TO DO: Reproduce the material from its first line up to and including the line with "Excellence [544, 1071]", keeping every line and shifting each coordinate in the answers by -31. Leave the pictures out.

********************

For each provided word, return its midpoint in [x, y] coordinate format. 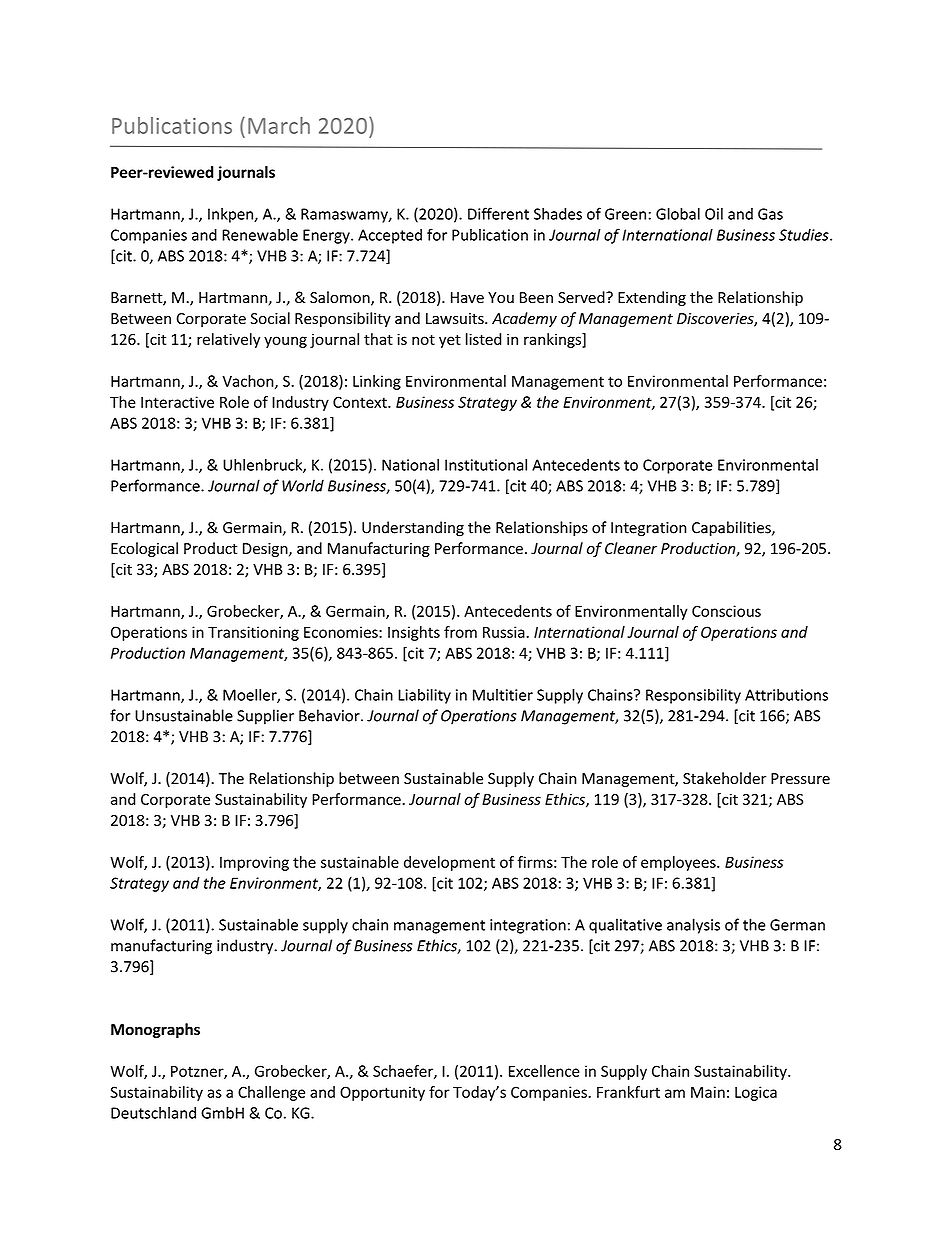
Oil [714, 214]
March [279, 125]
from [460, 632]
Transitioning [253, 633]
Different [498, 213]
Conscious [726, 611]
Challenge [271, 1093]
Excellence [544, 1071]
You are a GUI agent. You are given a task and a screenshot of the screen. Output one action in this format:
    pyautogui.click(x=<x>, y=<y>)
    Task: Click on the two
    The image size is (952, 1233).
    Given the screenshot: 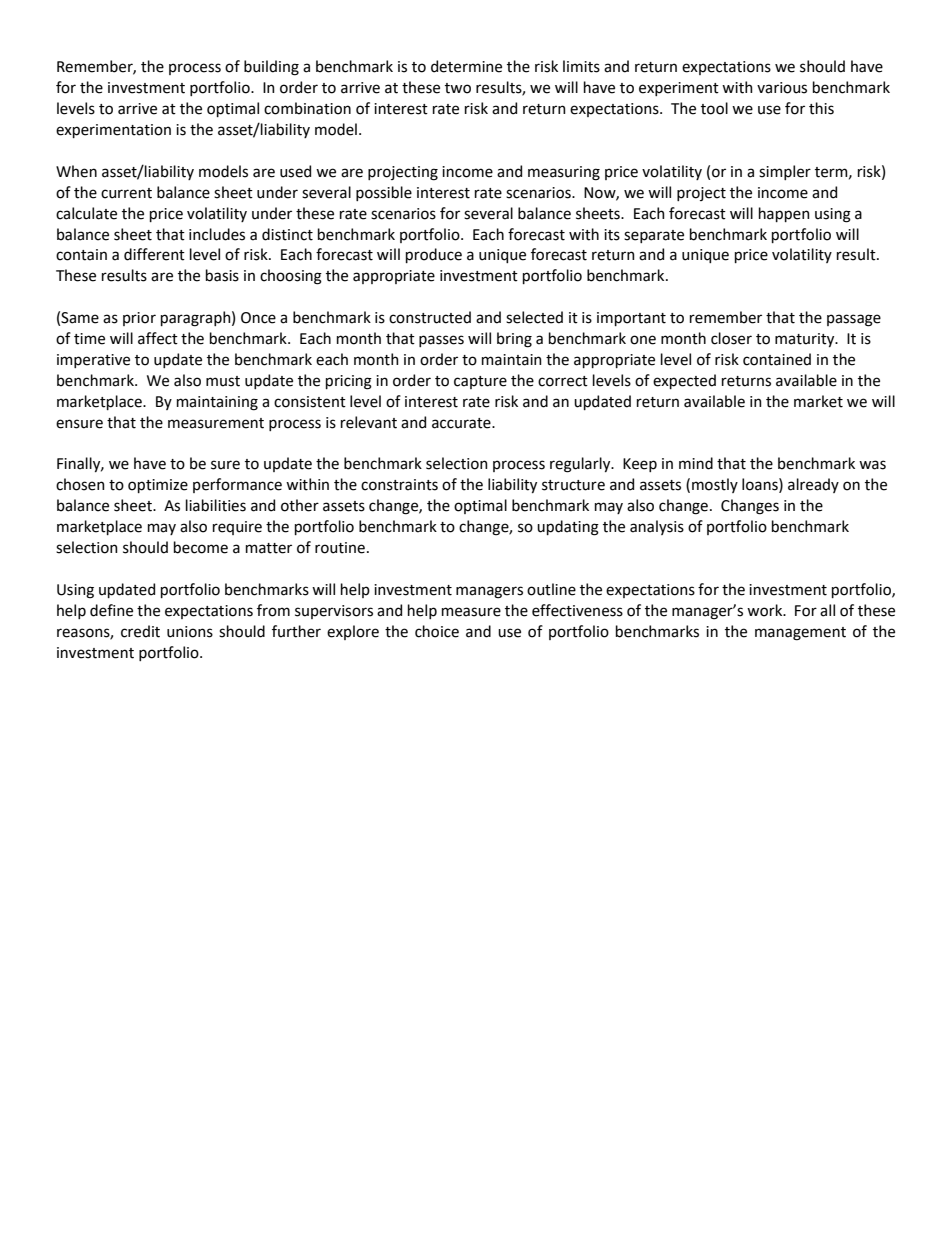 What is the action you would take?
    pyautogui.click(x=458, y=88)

********************

TASK OUTPUT:
For each provided word, return its midpoint in [x, y] coordinate format. 
Oil [683, 183]
March [248, 94]
from [429, 601]
Transitioning [222, 602]
Different [467, 182]
Conscious [695, 580]
Challenge [240, 1062]
Excellence [513, 1040]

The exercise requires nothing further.